Christian parents exercise such wisdom by setting proper priorities for themselves and their children. (Philippians 1:10) Material things accumulated for use by the children should not take priority over spiritual matters. Jesus encouraged his followers: “Keep on, then, seeking first [God’s] kingdom and his righteousness, and all these other things will be added to you.” (Matthew 6:33) Parents who set spiritual goals for their Christian family can expect to be richly rewarded. Wise King Solomon wrote: “The father of a righteous one will without fail be joyful; the one becoming father to a wise one will also rejoice in him. Your father and your mother will rejoice, and she that gave birth to you will be joyful.”—Proverbs 23:24, 25.
A Lasting Inheritance
For the Israelites of old, matters of hereditary possession were very important. (1 Kings 21:2-6) However, Jehovah admonished them: “These words that I am commanding you today must prove to be on your heart; and you must inculcate them in your son and speak of them when you sit in your house and when you walk on the road and when you lie down and when you get up.” (Deuteronomy 6:6, 7) Christian parents are similarly told: “Go on bringing [your children] up in the discipline and mental-regulating of Jehovah.”—Ephesians 6:4.
Parents who have a spiritual outlook realize that providing for their household includes giving instruction from the Bible. Comments Andreas, a father of three: “If children learn to apply godly principles in their lives, they will be better equipped for the future.” Such a heritage also focuses on helping them to establish and cultivate a personal relationship with their Creator.—1 Timothy 6:19.

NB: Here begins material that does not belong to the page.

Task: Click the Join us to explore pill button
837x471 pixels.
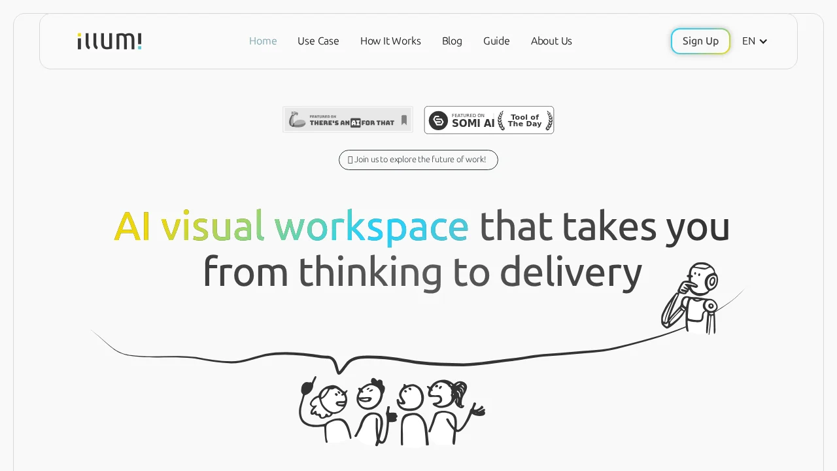Action: (419, 160)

Have you given thought to providing for your child’s spiritual future? For example, what can parents do if their child is pursuing the full-time ministry? While a full-time minister should neither demand nor expect financial support, loving parents may decide to ‘share with him according to his needs’ in order to help him remain in full-time service. (Romans 12:13; 1 Samuel 2:18, 19; Philippians 4:14-18) Such a supportive attitude would certainly be pleasing to Jehovah.

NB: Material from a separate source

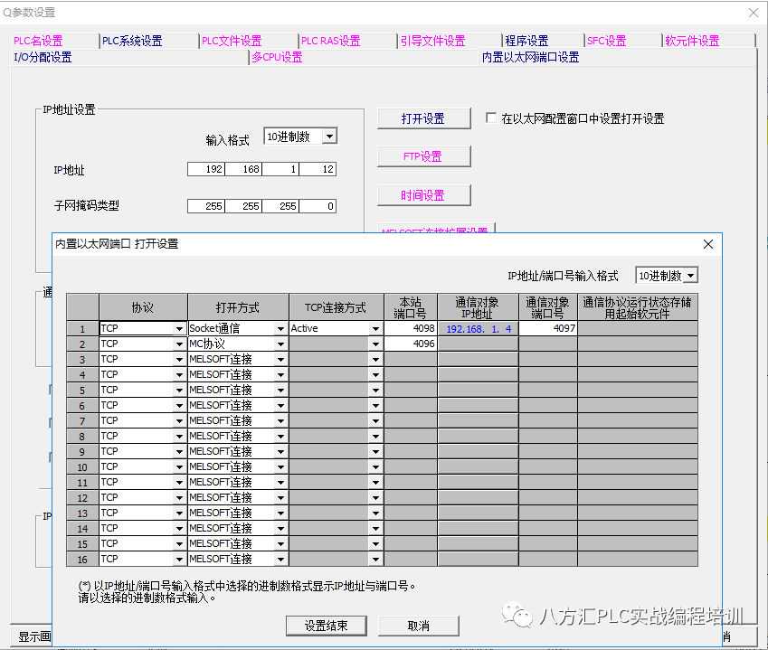Enable 在以太网配置窗口中设置打开设置 checkbox
This screenshot has height=650, width=768.
click(x=491, y=118)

So, then, what do parents owe their children? Besides providing for their material needs, Christian parents will make sure that their children receive a rich spiritual heritage that will benefit them forever. In that way, the words found at Psalm 37:18 will come true: “Jehovah is aware of the days of the faultless ones, and their very inheritance will continue even to time indefinite.”
[Pictures on page 26, 27]
What future do you have in mind for your children?